It was while thinking of an information/connectivity metaphor for this week’s column, last Monday’s internet blackout descended upon us like unexpected, stifling fog. Depending on where you were, mobile data also offered no opening in or to the cloud.
Before all that, the idea was to propose to readers a scenario in which there was a confluence of information flows and to point to its relevance within the context of official transparency and accountability.
Then came the blackout and how journalists feel while pursuing a story reliant on authoritative verification from both official and private sector sources.
I had been thinking that all through last week’s parliamentary hubris, the role of freely accessible public information found no space as pre-requisite to transparent procurement processes. I tried hard to follow all of it, but the rhetorical brawl provided little comfort or attraction to those interested in getting to the heart of political habits beyond recurring claims of corrupt practice.

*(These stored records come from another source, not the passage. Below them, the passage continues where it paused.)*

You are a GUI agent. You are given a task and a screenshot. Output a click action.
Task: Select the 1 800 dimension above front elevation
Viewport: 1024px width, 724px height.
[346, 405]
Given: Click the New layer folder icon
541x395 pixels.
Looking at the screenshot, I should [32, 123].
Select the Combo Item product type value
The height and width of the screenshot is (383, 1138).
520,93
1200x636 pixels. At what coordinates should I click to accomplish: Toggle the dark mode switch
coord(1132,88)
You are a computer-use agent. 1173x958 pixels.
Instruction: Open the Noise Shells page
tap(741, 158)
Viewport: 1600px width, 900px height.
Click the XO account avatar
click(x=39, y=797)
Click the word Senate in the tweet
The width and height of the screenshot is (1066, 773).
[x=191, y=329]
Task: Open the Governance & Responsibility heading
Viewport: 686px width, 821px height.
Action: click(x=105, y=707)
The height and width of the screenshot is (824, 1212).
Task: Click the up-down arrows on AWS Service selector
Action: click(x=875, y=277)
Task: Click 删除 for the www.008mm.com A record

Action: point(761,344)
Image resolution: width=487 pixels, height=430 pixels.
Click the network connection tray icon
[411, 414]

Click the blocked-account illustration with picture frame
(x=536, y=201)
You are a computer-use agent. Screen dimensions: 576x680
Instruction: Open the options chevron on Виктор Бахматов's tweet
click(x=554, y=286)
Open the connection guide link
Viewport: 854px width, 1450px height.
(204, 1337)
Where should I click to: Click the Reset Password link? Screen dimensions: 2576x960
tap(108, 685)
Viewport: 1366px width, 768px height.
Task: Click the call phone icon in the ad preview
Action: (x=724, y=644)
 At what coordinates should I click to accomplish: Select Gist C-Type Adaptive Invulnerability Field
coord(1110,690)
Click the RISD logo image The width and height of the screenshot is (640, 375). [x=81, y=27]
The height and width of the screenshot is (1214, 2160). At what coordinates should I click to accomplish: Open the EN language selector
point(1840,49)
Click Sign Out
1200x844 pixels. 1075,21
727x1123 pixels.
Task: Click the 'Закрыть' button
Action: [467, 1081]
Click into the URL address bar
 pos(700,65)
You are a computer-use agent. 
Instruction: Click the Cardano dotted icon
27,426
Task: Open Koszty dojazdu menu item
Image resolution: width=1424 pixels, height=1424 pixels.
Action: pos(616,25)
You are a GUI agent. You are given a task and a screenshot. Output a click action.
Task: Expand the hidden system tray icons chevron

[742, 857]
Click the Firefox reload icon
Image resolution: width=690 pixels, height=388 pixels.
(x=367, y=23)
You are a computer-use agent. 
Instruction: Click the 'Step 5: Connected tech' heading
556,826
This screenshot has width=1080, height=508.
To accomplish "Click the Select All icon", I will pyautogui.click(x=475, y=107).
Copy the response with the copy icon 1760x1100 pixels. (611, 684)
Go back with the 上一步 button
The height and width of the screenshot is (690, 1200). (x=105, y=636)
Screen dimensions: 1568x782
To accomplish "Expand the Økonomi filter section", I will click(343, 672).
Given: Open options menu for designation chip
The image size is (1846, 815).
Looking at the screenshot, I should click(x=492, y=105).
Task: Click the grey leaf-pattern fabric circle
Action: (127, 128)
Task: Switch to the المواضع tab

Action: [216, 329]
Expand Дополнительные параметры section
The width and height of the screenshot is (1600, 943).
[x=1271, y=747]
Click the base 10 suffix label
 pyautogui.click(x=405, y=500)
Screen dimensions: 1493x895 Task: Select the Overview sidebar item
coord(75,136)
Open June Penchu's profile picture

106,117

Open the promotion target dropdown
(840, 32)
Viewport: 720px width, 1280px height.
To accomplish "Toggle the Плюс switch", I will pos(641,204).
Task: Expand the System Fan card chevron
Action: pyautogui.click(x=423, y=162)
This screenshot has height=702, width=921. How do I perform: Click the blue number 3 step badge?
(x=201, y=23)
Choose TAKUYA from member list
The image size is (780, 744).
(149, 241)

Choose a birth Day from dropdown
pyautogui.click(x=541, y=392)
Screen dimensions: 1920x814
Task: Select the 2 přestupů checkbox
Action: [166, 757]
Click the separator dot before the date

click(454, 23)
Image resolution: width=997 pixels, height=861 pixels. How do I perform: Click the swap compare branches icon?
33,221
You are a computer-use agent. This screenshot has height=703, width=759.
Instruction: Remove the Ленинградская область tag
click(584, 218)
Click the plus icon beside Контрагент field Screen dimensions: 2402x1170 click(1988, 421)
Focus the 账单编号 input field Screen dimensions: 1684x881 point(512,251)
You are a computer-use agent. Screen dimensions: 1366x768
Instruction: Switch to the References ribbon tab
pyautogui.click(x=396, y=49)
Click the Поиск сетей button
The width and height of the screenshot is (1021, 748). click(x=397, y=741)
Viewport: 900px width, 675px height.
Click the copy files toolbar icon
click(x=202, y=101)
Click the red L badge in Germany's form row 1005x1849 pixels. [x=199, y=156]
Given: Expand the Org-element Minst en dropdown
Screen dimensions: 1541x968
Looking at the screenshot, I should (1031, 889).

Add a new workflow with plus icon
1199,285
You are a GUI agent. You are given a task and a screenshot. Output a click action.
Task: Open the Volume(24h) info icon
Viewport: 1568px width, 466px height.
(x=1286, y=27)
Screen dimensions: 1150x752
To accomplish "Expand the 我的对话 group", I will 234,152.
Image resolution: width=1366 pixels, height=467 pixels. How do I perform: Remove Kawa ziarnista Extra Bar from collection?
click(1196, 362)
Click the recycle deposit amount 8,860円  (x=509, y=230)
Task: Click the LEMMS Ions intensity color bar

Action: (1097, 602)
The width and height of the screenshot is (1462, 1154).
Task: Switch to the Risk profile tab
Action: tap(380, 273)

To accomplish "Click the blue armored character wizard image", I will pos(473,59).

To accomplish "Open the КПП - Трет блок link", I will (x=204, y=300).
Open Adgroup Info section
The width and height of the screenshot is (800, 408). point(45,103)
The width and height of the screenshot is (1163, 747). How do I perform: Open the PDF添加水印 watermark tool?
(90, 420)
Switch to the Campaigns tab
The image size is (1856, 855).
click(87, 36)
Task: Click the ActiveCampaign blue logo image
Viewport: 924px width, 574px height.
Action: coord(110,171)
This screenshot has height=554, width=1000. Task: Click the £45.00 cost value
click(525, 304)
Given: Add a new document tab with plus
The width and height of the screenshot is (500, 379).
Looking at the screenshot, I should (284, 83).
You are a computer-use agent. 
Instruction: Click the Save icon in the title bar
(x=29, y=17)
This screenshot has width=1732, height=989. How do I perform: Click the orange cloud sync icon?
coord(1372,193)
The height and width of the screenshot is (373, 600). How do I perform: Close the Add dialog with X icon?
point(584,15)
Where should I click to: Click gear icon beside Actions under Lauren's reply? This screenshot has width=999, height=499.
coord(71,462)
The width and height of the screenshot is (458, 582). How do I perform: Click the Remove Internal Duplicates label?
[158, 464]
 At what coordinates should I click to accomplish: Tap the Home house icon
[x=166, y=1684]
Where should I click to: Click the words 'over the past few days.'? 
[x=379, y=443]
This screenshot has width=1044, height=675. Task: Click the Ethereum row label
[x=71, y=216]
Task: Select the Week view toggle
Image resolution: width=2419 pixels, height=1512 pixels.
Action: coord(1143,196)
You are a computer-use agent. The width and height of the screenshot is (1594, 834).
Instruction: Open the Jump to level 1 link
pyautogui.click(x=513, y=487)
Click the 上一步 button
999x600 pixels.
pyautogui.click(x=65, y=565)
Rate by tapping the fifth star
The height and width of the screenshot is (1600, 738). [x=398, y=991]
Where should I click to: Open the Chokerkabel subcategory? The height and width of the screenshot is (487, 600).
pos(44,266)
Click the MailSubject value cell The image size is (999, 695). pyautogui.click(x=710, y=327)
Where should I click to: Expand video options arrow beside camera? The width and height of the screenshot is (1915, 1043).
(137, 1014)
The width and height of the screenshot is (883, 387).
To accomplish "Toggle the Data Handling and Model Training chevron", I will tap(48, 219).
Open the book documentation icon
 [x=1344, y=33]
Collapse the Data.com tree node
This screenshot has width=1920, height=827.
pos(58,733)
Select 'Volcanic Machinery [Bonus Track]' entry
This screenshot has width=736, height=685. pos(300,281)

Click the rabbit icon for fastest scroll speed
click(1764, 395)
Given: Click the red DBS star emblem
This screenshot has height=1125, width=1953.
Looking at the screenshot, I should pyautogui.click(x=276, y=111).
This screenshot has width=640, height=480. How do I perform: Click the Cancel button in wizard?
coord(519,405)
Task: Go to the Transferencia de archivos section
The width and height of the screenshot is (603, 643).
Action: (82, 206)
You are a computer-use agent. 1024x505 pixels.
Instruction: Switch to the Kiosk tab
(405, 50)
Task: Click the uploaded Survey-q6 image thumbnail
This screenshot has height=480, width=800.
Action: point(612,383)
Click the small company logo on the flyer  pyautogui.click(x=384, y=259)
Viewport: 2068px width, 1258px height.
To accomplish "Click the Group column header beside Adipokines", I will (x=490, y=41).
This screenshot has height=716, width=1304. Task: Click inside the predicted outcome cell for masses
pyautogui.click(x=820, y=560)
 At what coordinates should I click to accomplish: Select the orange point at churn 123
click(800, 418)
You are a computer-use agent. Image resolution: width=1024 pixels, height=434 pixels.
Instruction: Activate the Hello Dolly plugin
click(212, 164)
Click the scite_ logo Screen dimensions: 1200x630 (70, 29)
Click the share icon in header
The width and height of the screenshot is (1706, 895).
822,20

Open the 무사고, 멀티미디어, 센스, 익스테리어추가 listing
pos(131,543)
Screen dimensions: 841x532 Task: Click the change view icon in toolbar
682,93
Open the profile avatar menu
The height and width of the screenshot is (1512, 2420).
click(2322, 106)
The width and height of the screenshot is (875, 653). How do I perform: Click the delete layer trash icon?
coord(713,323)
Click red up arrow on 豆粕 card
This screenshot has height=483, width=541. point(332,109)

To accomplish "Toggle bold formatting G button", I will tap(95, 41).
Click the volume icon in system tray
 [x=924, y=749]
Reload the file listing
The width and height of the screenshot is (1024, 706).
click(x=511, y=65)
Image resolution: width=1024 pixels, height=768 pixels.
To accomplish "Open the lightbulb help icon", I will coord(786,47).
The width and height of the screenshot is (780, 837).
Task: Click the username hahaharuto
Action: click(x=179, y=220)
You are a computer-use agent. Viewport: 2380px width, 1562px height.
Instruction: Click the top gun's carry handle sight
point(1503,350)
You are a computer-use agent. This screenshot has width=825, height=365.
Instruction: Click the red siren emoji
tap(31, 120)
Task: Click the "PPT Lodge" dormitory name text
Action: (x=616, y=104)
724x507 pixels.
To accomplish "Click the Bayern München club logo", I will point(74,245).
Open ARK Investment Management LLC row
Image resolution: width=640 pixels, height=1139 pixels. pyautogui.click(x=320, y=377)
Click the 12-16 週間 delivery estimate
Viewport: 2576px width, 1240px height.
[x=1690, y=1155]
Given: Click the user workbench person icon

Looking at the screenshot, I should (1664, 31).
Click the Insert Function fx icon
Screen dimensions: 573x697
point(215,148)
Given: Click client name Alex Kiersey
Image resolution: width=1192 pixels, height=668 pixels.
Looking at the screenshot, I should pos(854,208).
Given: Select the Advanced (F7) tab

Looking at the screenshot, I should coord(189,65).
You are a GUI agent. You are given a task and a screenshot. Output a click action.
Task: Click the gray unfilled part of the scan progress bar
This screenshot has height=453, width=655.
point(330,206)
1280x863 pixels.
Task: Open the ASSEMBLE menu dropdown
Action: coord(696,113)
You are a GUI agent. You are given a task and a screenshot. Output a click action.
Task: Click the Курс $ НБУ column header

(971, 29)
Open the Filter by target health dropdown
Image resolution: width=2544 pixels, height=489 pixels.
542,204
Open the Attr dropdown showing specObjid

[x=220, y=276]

Surely, I thought, if corruption resided in constant social orbit (“all ah we t’ief”) then at the core must reside the means for its sustenance – both the institutional and psychical conditions that permit it.
It is clear to me that a key issue in all of this is a cultural preference for secrecy over disclosure – no matter the candour of our music and our art. And, even so, to recognise that the pathology transcends virtually all sectors.
Behind this is the notion of information as a primary component of the power dynamic. Finance minister Colm Imbert addressed the challenge during the debate when he spoke of the ability of independent information and opinion in the media to “weaken the position of MPs.”
It remains one of his most truthful declarations ever, as it points to the impact on power of information expressed as knowledge (and, eventually, as wisdom). It is the gist of this column cogently and succinctly expressed.
It all came together during the sharp parliamentary back and forth, as I waited to hear the connection between the requirements of strong procurement regulations and an official predisposition favourable to openness and the more efficient flow of official information.
Recent experience as leader of a regional investigative team examining Chinese investments in the Caribbean significantly influenced my position on government-to-government projects as an area of coverage by the legislation. Whether we were talking about the north-south highway in Jamaica, housing projects in Suriname or NAPA in T&T, there was an information portal that remained tightly closed and sealed.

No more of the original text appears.